Armstrong, 41, who survived a battle with testicular cancer, has fought doping allegations much of his career. But he abandoned his legal fight in August. Going forward would have meant having to testify under oath against the claims of nearly a dozen former teammates; giving up the fight was tantamount to a no-contest plea, guaranteeing he would be stripped of his titles and banned from the sport.
Still, a question remains about whether USADA has the right to mete out the punishment it has. That’s why the UCI demanded the evidence presented Wednesday. The UCI has 21 days to review USADA’s case against Armstrong. If it is satisfied, the penalties will stand. If unconvinced, the UCI could appeal USADA’s actions to the Court of Arbitration for Sport.

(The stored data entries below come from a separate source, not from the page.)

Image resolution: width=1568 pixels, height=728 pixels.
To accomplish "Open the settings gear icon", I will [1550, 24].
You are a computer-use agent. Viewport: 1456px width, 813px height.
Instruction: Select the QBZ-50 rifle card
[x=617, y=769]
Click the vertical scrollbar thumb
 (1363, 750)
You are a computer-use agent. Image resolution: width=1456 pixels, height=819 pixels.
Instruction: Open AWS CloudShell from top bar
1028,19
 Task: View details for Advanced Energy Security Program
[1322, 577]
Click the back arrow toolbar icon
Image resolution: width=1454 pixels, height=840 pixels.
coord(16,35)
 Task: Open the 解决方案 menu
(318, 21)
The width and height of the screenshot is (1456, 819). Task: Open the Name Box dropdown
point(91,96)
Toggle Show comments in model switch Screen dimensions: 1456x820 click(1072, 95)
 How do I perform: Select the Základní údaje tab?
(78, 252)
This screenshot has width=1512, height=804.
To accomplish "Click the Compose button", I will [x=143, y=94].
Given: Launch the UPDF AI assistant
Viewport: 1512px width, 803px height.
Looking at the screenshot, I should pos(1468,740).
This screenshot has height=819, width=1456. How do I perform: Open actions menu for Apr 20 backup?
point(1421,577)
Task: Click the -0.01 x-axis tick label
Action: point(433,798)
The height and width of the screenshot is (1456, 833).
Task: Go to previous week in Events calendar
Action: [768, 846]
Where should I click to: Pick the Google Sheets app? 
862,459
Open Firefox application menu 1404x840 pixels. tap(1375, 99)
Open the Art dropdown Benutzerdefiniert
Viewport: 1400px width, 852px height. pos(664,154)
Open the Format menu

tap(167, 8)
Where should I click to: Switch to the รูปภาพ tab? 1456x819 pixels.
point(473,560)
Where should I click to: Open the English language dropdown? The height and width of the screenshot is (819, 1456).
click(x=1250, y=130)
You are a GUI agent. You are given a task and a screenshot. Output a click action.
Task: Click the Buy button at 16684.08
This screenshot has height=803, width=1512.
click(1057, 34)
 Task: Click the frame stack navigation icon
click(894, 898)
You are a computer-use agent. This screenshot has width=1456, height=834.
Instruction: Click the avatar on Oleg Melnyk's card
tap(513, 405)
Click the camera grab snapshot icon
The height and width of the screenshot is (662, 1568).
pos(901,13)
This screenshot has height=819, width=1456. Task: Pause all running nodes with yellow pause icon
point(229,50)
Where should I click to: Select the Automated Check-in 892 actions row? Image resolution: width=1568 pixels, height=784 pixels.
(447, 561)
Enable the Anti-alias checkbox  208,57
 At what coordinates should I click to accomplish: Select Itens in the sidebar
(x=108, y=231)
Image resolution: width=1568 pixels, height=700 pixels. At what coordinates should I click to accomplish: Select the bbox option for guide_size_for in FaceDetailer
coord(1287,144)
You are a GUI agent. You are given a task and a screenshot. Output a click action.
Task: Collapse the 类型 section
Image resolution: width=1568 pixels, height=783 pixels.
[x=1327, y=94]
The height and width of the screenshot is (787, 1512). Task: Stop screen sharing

The report charges Armstrong with using the banned drug EPO and providing it to Hamilton.
Then, after an effective test to detect EPO was developed, the report says that Armstrong engaged in an elaborate practice of blood transfusions, having blood withdrawn and stored throughout the year, then undergoing secret transfusions in the team doctor’s hotel room periodically throughout the Tour de France. Re-infused blood boosts its overall oxygen-carrying capacity and gives athletes extra energy.
Not all of the report’s evidence consists of first-hand accounts; much is based on inference, such as one teammate seeing Armstrong close the door of a team doctor’s room and emerge with notably more energy 45 minutes later (roughly the time a blood infusion takes).
USADA’s financial evidence of doping is hardly iron-clad, either. The report contains records of several deposits worth more than $1 million that Armstrong made in the Swiss bank account of Michele Ferarri, who in 2004 was convicted in an Italian court for helping athletes dope. But the service rendered in exchange for the payment is an open question.
Armstrong’s professional relationship with Ferrari, which he publicly severed following the Italian’s conviction, led to one of the instances of witness-intimidation cited in the report. According to Italian cyclist Filippo Simeoni, who testified against Ferrari, Armstrong rode up beside him during the 2004 Tour de France and said, “You made a mistake when you testified against Ferrari . . . I have a lot of time and money and I can destroy you.” Armstrong was captured on video making a “zip the lips” gesture.”
The report also cites testimony of former Armstrong teammate Levi Leipheimer, who said that after he had testified to a federal grand jury about Armstrong, the cyclist sent Leipheimer’s wife a text message saying, “run don’t walk,” which she perceived as a threat.